In July of 2003, Officer Chang was terminated from the UC Davis Police Department. By September 2003, he filed complaints of discrimination and harassment in connection with his termination.
“After Plaintiff’s mistreatment and termination was reported in the news media beginning on or about October 29, 2003, Regents ordered Plaintiff summarily reinstated on October 31, 2003 and agreed with the DFEH [Department of Fair Employment and Housing] to provide all sworn staff with discrimination prevention training. As of Plaintiff’s last termination in 2008, despite repeated reassurances, Regents have failed to provide agreed upon training.”
The suit alleges that the
“Defendants initiated, directed, encouraged, and subjecting Plaintiff to a malicious, severe, and unrelenting pattern of retaliation.”
These complaints included an alleged death threat. However according to a press release:
“UC Davis Police Chief Annette Spicuzza concluded she ‘could not identify’ which officer wrote the threat, even though the threat was written in the officer’s own handwriting.”
Moreover, Officer Chang alleges that in response to a complaint about discrimination, Chief Spicuzza stated to Officer Chang, “Why don’t you leave?”
The suit alleges a long list of various incidents of harassment and retaliations including a punitive transfer, failure to properly protect Officer Chang, and soliciting complaints against Officer Chang. Officer Chang claims that the Police Chief initiated several “malicious and false” internal affairs investigations against the Officer.

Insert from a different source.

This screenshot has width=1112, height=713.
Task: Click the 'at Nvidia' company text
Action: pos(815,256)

According to the press release by attorney Anthony Luti representing Officer Calvin Chang:
“These actions culminated in a lawsuit filed [today]… Chang alleges that in 2008, he was unlawfully terminated for the second time, after the UC Davis Police Department fabricated an internal affairs alleging that he “failed to have a backup officer” when he searched a laundry room at the Segundo Residence Hall. Chang’s lawsuit alleges that Spicuzza intentionally misrepresented that the internal affairs investigation had “no finding.” However, UC Davis concealed and intentionally misrepresented that it had sustained the allegation and then falsely and maliciously reported that he had resigned as a result of the internal affairs complaint.”
UC Davis has also attempted retaliation, according to the plaintiff, by
“unlawfully threatening [to] take his home of ten years—located in Aggie Village on the UC Davis campus. As a result of a complaint Chang filed with the CA Department of Fair Employment and Housing, the University agreed that it would cease any further actions, again choosing to explain its actions as based on “miscommunication.”

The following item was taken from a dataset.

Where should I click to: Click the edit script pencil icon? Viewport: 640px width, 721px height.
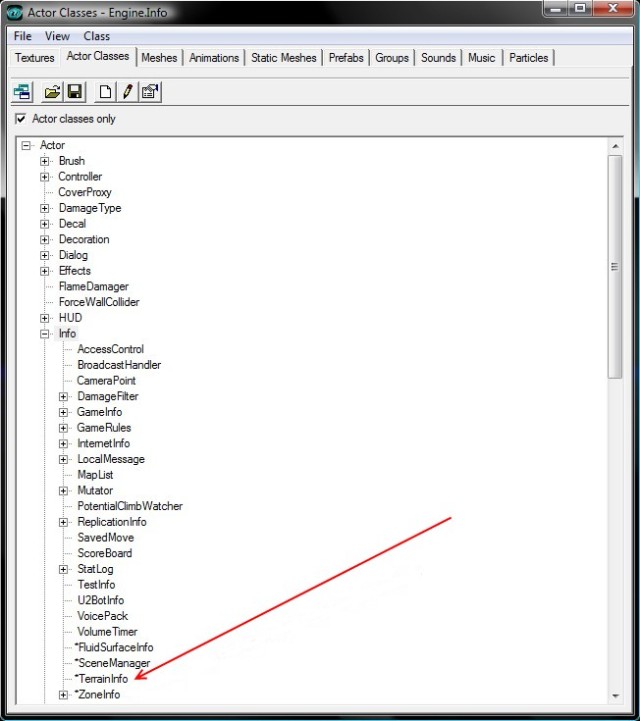tap(127, 92)

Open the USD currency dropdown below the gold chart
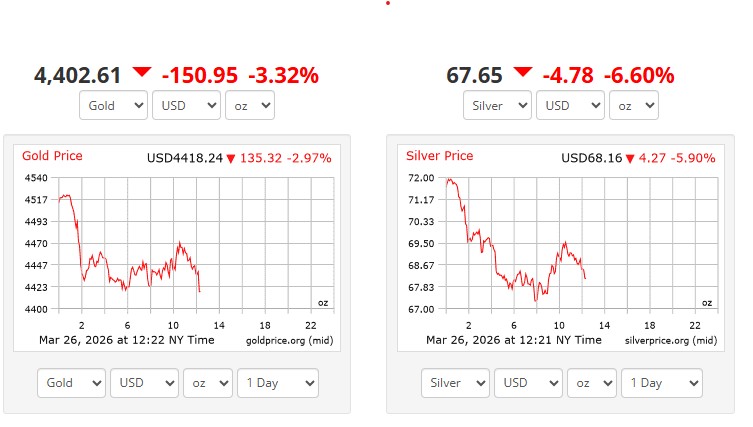point(144,383)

Furthermore, the plaintiff reports:
“In a letter responding to Chang’s complaint, [UC Davis Chancellor Larry] Vanderhoef described the University’s action as “a result of administrative error” and that there was no “evidence that these actions were intended to be retaliatory.”
Officer Calvin Chang is seeking a reinstatement of his position and general damages for the loss of his career and public safety pension valued at over $3 million. Moreover he is also seeking damages for emotional distress and punitive damages against Chief Spicuzza for failure to prevent harassment, fraud, and conspiracy to commit fraud.
The Vanguard at time of publication has not had an opportunity to speak to UC Davis, however, will follow up if when there is an official response.
In the fall of 2007, the Vanguard received an anonymous mailing through the US Postal service depicting a series of complaints against Chief Spicuzza, Captain Joyce Souza, and now former Captain Leslie Brown. That was followed up in the spring of 2008 with an anonymous email detailing further events and abuses. Both of these communications appear to have merit and the Vanguard has been conducting a long investigation of the UC Davis Police Department and the upper management. As a result, the Vanguard has discovered reason to believe that Officer Chang’s complaint is not an isolated incident but rather part of a long and sustained pattern of alleged discrimination, retaliation, and abuse. The Vanguard will be following up on these allegations and will have a full report in the future.